No ano de 2004 a minha filha, aprovada em concurso público para professora estadual e com
minha netinha ainda com pouco meses de vida, veio até minha casa para que eu a levasse
até São Paulo para escolher onde daria aula, uma vez que meu genro estava em São Paulo
fazendo um curso no Banco que ele trabalha até hoje, iríamos fazer uma escala em Valinhos-SP
para descansar, onde morava meu irmão Dr.Dirceu. Na véspera da viagem,à noite ,ela estava no
telefone conversando com o marido, quando de repente passou ao seu lado uma enorme rata-
zana vinda do quintal, tinha escapado da vigilância da Tiriça e correndo a toda entrou na sala da
frente, cuja porta de entrada estava fechada, ela prontamente fechou a porta que adentrava a
esta sala , e gritou que havia uma ratazana muito grande na sala.Tentamos a todo custo achar a
maldita roedora e nada , este animal tem uma facilidade de esconder-se. Deixamos a portas
trancadas com a ratazana dentro e fomos dormir, pois, tínhamos que descansar, uma vez que
viagem seria cansativa.
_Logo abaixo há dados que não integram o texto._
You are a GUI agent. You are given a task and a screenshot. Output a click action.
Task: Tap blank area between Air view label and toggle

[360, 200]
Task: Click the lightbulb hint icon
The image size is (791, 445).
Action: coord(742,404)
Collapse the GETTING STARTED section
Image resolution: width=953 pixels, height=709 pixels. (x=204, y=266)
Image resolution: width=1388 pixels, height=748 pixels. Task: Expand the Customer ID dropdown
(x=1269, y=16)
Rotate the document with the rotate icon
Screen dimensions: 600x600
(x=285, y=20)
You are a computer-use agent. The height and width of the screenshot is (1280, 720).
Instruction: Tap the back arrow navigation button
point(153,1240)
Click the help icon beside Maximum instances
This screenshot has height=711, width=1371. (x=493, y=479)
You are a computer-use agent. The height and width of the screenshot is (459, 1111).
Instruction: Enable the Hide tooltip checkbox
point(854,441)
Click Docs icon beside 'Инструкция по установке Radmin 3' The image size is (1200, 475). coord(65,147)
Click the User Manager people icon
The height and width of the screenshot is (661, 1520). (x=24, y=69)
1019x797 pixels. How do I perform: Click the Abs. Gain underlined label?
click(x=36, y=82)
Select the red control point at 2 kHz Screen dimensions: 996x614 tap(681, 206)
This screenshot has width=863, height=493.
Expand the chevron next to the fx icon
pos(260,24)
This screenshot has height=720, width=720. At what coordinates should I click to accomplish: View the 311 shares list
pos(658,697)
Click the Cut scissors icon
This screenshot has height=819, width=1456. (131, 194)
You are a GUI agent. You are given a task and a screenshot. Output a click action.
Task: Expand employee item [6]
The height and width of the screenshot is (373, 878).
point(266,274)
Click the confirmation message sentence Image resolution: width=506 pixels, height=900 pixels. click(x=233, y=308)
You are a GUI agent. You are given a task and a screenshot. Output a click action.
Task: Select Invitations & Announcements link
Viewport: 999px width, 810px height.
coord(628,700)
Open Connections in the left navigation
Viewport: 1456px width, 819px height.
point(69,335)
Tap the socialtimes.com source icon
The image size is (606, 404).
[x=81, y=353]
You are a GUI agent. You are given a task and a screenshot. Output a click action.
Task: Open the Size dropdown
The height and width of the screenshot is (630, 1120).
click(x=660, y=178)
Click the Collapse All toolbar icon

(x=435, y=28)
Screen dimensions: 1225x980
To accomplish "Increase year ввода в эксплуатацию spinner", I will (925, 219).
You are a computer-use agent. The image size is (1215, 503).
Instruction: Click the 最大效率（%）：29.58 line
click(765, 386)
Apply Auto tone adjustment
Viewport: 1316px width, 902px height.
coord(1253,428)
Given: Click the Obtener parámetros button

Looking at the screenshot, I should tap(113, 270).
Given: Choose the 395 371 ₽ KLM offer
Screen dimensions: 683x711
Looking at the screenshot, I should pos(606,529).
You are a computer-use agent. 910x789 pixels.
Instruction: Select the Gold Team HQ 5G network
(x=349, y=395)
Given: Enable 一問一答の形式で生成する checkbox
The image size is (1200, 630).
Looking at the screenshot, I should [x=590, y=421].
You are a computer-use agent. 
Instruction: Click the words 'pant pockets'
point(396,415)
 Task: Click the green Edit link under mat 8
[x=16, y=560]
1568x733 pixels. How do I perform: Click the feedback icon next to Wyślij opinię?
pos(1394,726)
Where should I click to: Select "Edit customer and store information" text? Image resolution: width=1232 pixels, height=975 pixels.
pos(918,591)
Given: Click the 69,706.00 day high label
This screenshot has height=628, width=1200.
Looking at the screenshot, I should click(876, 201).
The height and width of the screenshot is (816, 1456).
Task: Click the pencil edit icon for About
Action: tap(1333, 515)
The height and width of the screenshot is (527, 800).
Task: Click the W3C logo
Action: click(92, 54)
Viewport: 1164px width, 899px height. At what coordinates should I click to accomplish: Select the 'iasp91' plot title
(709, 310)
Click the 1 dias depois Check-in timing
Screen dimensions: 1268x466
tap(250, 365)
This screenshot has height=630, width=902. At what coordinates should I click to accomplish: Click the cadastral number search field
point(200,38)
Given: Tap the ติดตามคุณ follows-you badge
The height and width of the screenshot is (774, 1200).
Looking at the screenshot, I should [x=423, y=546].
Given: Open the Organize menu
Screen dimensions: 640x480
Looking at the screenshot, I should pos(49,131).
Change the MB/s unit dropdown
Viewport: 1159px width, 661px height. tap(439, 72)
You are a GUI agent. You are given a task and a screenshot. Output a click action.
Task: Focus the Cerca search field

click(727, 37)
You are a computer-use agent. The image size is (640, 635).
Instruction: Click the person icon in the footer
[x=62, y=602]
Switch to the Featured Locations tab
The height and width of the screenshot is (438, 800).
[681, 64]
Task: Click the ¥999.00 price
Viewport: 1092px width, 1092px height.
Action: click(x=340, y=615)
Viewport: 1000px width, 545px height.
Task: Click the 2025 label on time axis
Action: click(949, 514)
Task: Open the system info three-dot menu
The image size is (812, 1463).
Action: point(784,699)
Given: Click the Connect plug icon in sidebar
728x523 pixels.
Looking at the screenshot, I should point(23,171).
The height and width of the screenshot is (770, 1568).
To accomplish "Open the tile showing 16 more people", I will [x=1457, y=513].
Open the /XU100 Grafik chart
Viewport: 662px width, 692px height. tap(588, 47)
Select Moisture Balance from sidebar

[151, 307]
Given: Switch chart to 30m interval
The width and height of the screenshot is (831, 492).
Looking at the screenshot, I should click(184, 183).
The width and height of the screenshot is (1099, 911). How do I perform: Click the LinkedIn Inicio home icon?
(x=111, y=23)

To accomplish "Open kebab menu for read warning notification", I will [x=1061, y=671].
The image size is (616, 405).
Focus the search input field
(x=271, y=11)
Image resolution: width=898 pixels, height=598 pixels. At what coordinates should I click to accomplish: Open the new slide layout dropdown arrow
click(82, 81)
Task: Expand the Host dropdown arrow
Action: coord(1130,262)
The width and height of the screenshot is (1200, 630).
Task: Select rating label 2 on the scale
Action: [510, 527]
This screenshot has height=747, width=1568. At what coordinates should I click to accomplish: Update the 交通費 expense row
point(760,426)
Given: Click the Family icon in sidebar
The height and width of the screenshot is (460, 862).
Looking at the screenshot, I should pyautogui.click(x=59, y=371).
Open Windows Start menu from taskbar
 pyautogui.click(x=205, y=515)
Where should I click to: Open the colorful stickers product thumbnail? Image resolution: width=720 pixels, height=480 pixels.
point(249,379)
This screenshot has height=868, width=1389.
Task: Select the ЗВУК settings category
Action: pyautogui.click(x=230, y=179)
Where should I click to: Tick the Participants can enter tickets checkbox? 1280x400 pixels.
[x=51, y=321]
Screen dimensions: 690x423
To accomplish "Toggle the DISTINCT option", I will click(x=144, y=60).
Alta madrugada acordamos com um roc , roc, roc, não é que a ratazana
estava roendo a porta para sair.Eu e minha esposa munidos de vassouras e outros adereços
macetantes , adentramos na sala e já com a luz acesa começamos a procurar, aí foi uma luta,
uma hora a ratazana subia nas cortinas, outra outra escondia atras dos sofás, outra nas estantes,
e cada vez que ela vinha para o lado da minha esposa ela dava gritos alucinantes de medo e nojo
e eu dava pancadas e gritava " toma sua vadia, vagabunda, animal nojento e etc." obviamente
estava xingando a ratazana que desviava pra cá e desviava pra lá, em síntese demorou mais de uns
40 minutos nesta peleja , quando conseguimos entre os gritos da minha mulher e as pancadas
que eu dava , matar a infeliz da ratazana, e aí suados e cansados respiramos aliviados quando
percebemos que toda vizinhança estava com as luzes acesas nos portões aterrizados, achando
que eu estava matando a minha esposa , faltou pouco para que tivessem acionado às autoridades
policiais, quando explicamos aos vizinhos mostrando o motivo da gritaria e das vassouradas, todos
caímos em gargalhadas , terminando esta madrugada fatídica.